Supplied data:
"""
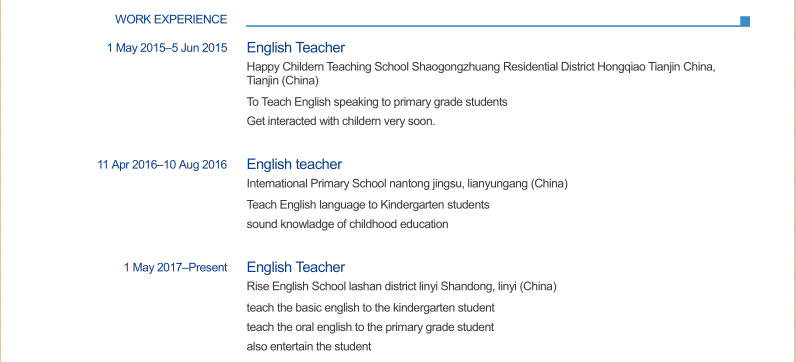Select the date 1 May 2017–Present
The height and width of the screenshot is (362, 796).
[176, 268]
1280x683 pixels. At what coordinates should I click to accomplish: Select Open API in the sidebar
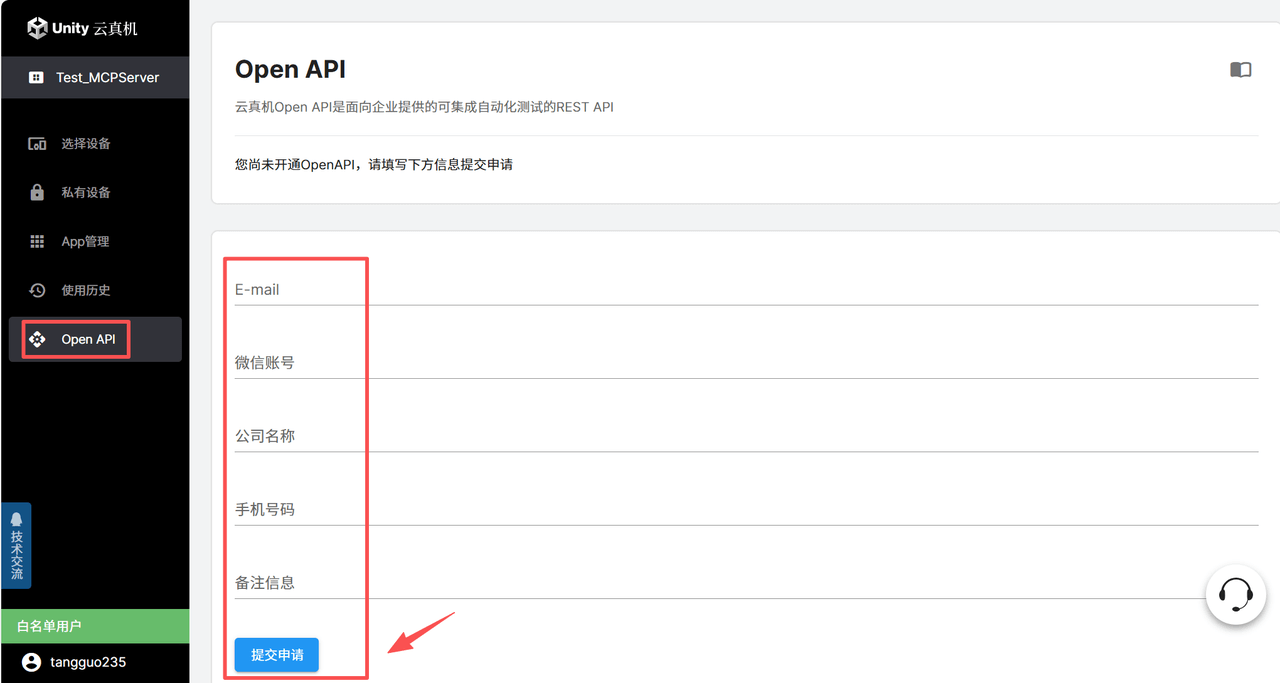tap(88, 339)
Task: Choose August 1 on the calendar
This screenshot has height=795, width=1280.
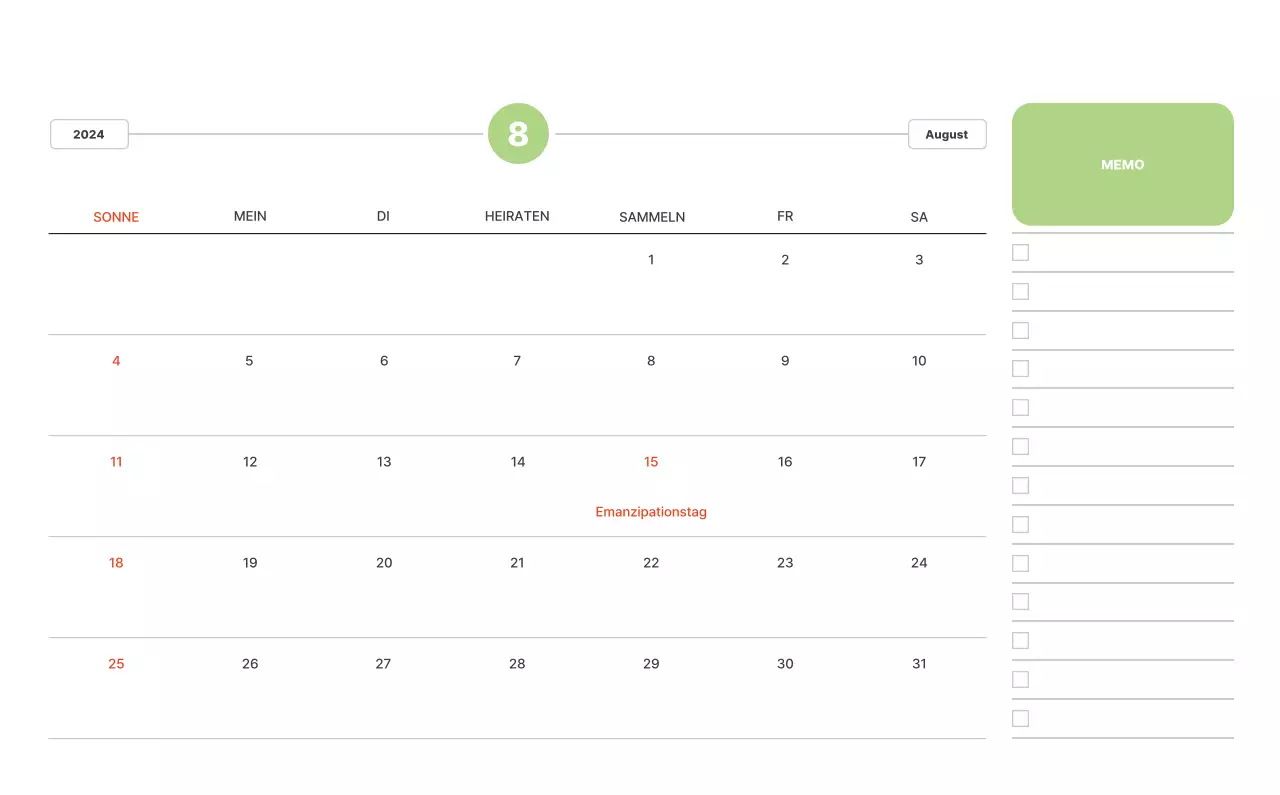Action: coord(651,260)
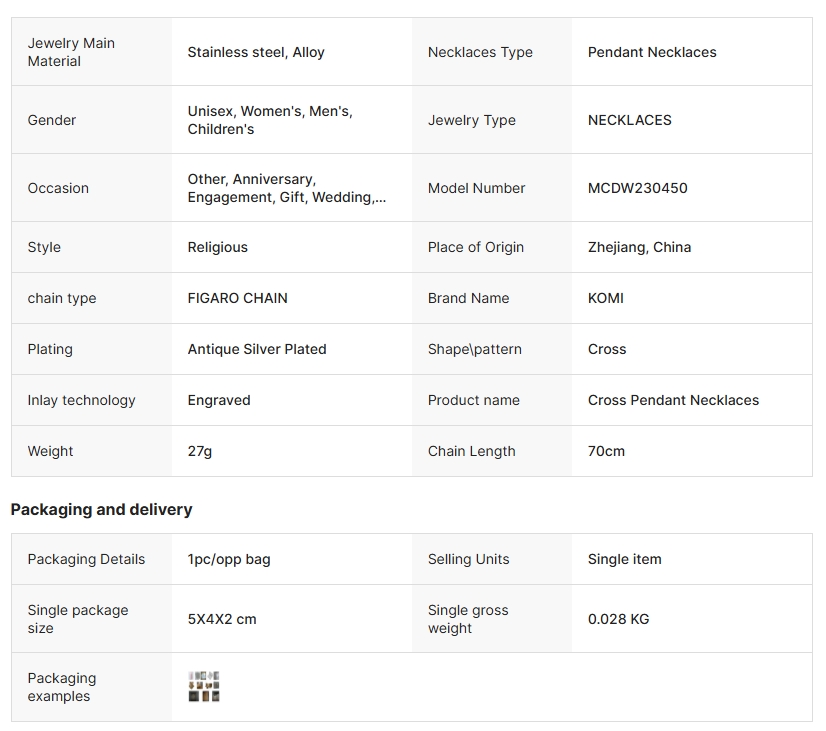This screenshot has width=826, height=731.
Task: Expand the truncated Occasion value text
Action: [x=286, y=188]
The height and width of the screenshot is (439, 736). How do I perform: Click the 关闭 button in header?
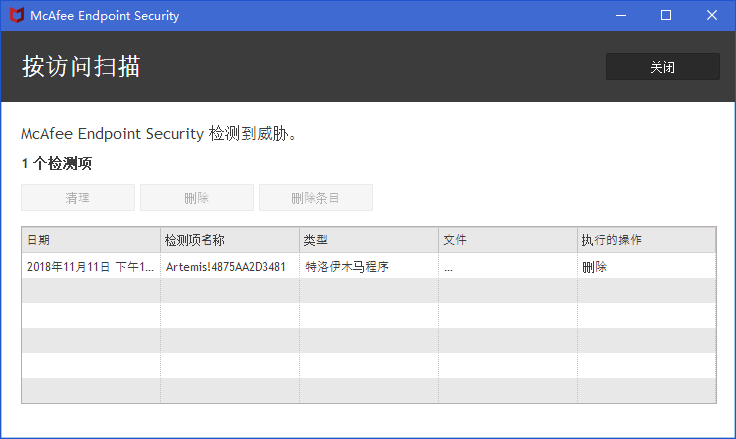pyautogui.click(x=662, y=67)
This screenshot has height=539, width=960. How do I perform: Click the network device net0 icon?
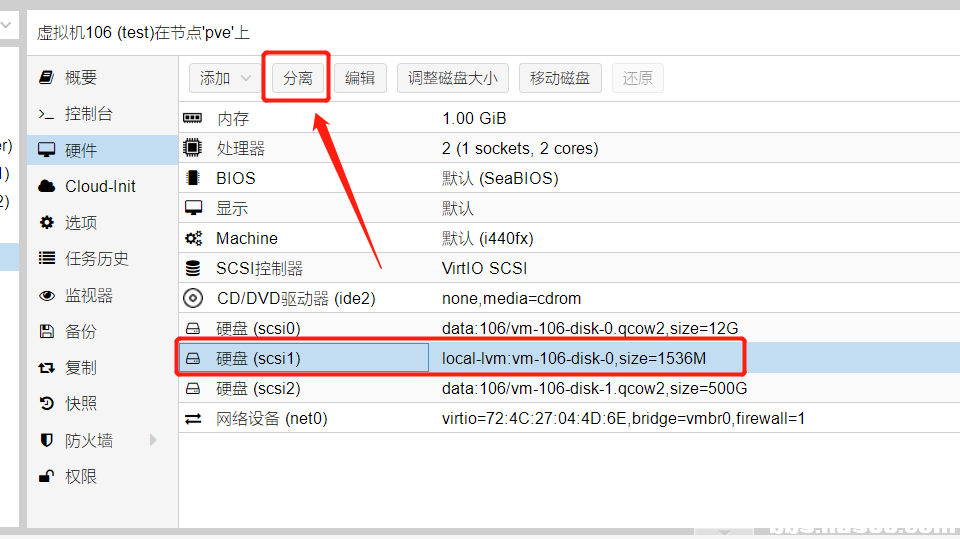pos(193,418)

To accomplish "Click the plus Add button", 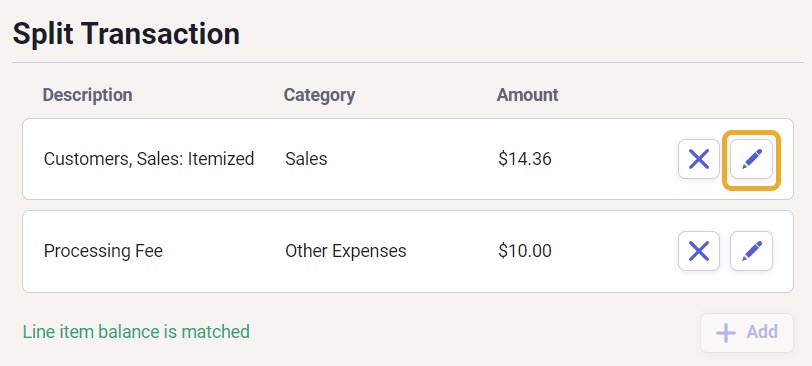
"""
"""
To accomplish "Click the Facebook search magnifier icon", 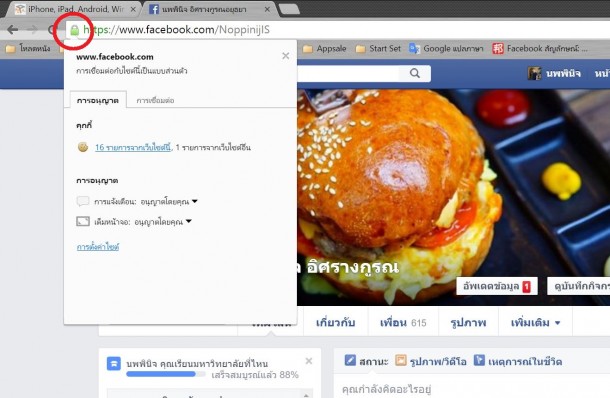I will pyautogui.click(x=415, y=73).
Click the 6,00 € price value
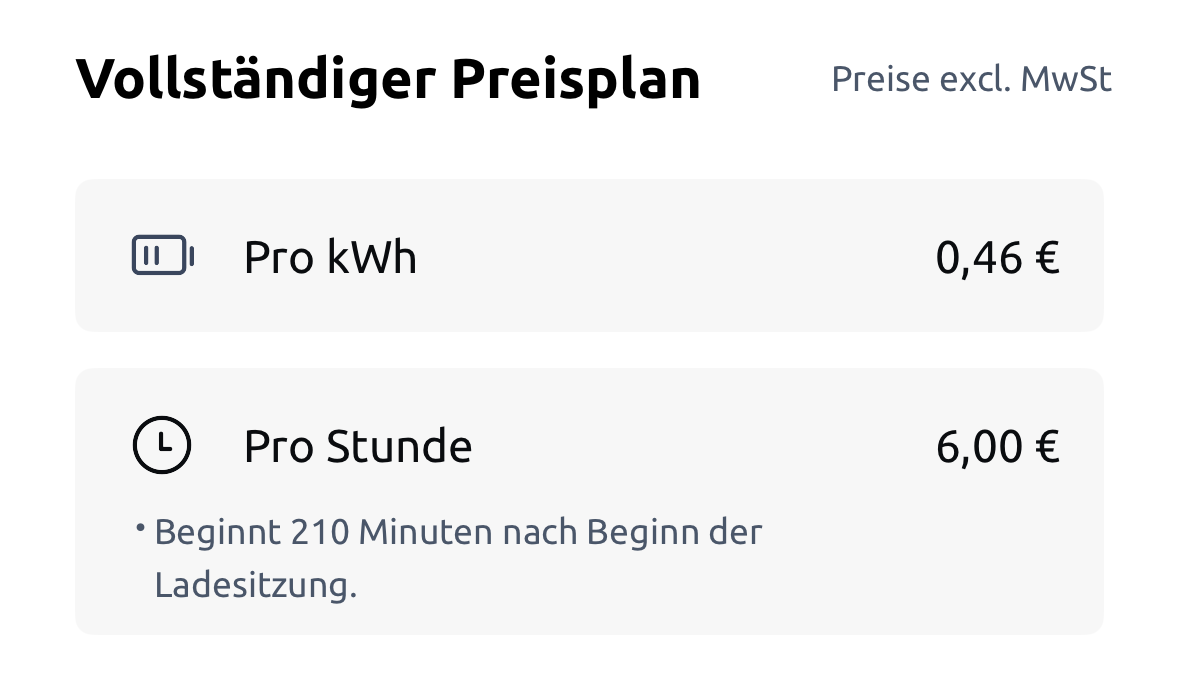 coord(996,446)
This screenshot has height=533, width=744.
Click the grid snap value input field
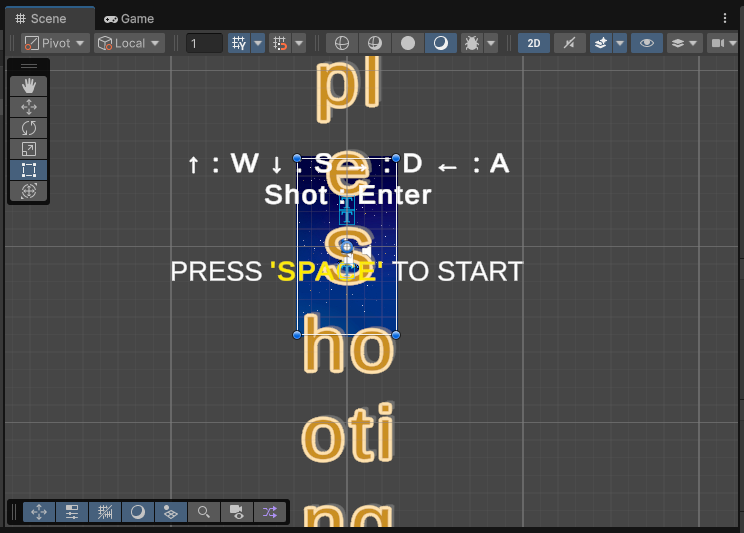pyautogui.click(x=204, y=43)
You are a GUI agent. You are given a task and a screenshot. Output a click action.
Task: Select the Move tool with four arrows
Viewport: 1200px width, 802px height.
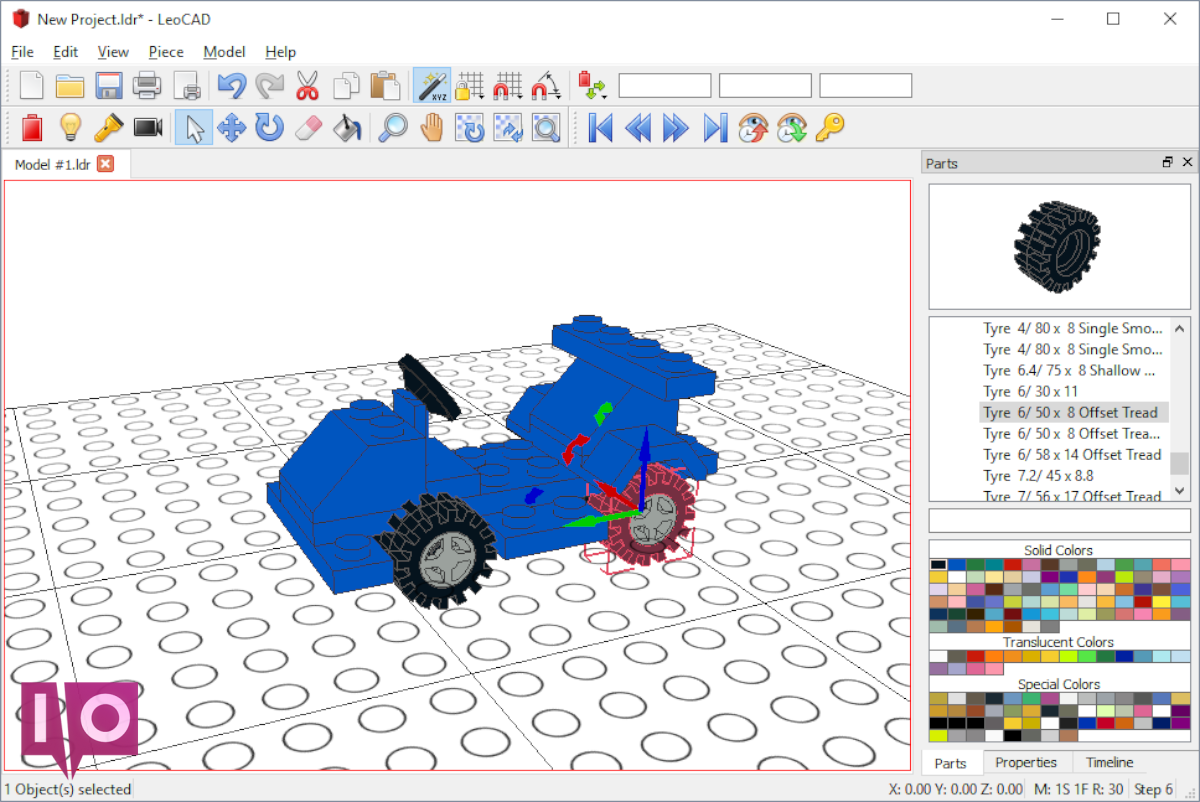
"""
Taking the records above, print only and exactly the lines from the line with "This screenshot has height=795, width=1280." to the line with "the plus Add", both kept, and exclude pictures.

This screenshot has height=795, width=1280.
Action: coord(651,260)
This screenshot has width=826, height=731.
Task: Expand the truncated Occasion value text
Action: [x=286, y=188]
The height and width of the screenshot is (439, 736). How do I perform: Click the 关闭 button in header?
pyautogui.click(x=662, y=67)
This screenshot has height=539, width=960. How do I perform: Click the network device net0 icon?
pos(193,418)

To accomplish "Click the plus Add button", 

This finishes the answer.